Apareció mi hermana, y como hacía diecinueve o veinte años que no nos veíamos, lloramos y nos abrazamos estrechamente.

    Estudié su rostro y observé que había envejecido bastante desde la última vez que nos habíamos visto. Tuve conciencia del deseo de recordar algo que comprobase aquella visita y examiné cuidadosamente la ropa que ella llevaba. Iba ataviada con un vestido blanco con ribetes negros.
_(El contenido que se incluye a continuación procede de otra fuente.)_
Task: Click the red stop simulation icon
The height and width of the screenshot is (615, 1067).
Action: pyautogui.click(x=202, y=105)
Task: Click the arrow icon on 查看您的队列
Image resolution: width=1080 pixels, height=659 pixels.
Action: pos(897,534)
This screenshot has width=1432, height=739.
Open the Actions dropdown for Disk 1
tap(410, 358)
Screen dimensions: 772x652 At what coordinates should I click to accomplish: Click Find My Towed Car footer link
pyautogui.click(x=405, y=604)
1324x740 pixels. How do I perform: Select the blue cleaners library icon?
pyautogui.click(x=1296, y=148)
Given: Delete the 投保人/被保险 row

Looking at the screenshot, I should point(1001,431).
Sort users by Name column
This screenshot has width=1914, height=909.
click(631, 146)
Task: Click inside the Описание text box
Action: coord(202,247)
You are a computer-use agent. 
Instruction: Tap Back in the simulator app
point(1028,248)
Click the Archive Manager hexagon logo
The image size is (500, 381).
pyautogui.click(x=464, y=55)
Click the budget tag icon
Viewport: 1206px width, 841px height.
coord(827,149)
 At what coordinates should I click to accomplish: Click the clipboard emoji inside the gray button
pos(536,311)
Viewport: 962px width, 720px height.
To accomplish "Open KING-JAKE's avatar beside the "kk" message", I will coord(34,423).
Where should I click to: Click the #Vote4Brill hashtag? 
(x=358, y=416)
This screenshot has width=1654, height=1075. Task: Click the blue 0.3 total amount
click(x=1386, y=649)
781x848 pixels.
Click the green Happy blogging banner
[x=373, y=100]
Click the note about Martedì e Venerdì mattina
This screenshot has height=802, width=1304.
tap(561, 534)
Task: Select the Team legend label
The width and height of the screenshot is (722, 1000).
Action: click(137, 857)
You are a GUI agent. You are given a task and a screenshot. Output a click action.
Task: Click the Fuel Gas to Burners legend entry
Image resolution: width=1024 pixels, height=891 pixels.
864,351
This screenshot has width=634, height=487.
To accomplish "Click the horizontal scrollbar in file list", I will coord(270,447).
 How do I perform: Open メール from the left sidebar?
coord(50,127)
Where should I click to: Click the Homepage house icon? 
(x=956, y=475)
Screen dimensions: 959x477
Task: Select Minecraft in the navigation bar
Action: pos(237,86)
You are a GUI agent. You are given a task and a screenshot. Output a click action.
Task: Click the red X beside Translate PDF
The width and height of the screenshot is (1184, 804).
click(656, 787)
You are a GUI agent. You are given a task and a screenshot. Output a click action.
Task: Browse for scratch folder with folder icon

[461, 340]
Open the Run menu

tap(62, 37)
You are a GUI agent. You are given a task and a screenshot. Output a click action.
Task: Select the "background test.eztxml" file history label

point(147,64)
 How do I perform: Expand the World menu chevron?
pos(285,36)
»Una semana después de la primera experiencia decidí volver a probar y visitar a otra hermana mía. Esta también vivía en Los Ángeles. La experiencia fue idéntica. Volé igual que la primera vez y me pareció llegar a Los Ángeles en un abrir y cerrar de ojos. Vi cómo el agua lamía la costa rocosa, y de pronto me encontré en una calle. Algo apartada de la misma había una casita, con unos árboles delante, aunque no ocultaban el edificio, y también me fijé en un pequeño porche. No había tenido noticias de mi hermana desde hacía dos años, y la última vez que supe de ella estaba viviendo en una casa de apartamentos. Por tanto, pensé que aquél no podía ser el sitio donde vivía mi hermana. A pesar de ello, la llamé tímidamente varias veces, sin que saliese nadie. Decidí comprobar aquella visita, si era posible, pero me resultaba muy difícil describirla en una carta. Especialmente, a causa del hecho de no haber sabido nada de mi hermana en largo tiempo y no conocer sus señas.

»Por fin, redacté la carta y la dirigí a la última dirección que conocía de mi hermana, suplicando que se la enviasen donde estuviera, lo cual constituía un medio indirecto de comunicación. Después, mi hermana volvió a sostener correspondencia conmigo.

»Hace un mes tuve ocasión de visitar Los Ángeles y vi a mi hermana. Le expliqué mi experiencia, y describí la casa. Me contestó que había detallado con gran exactitud la casa en la que ella residía entonces. Y afirmó que se trataba de una casa pequeña con un porche no muy grande. Añadió que la casa se alzaba al fondo de un solar, y que delante de la misma crecían unos árboles.» Esta historia tiene toda la apariencia de un viaje astral en toda regla. Casos parecidos deberían ser estudiados y clasificados sistemáticamente, lo que ayudaría mucho a la comprensión de esta cualidad humana de la proyección astral o de traslación a otros lugares sin el cuerpo. Si ello se consigue, el hombre llegará a un sorprendente conocimiento de sí mismo.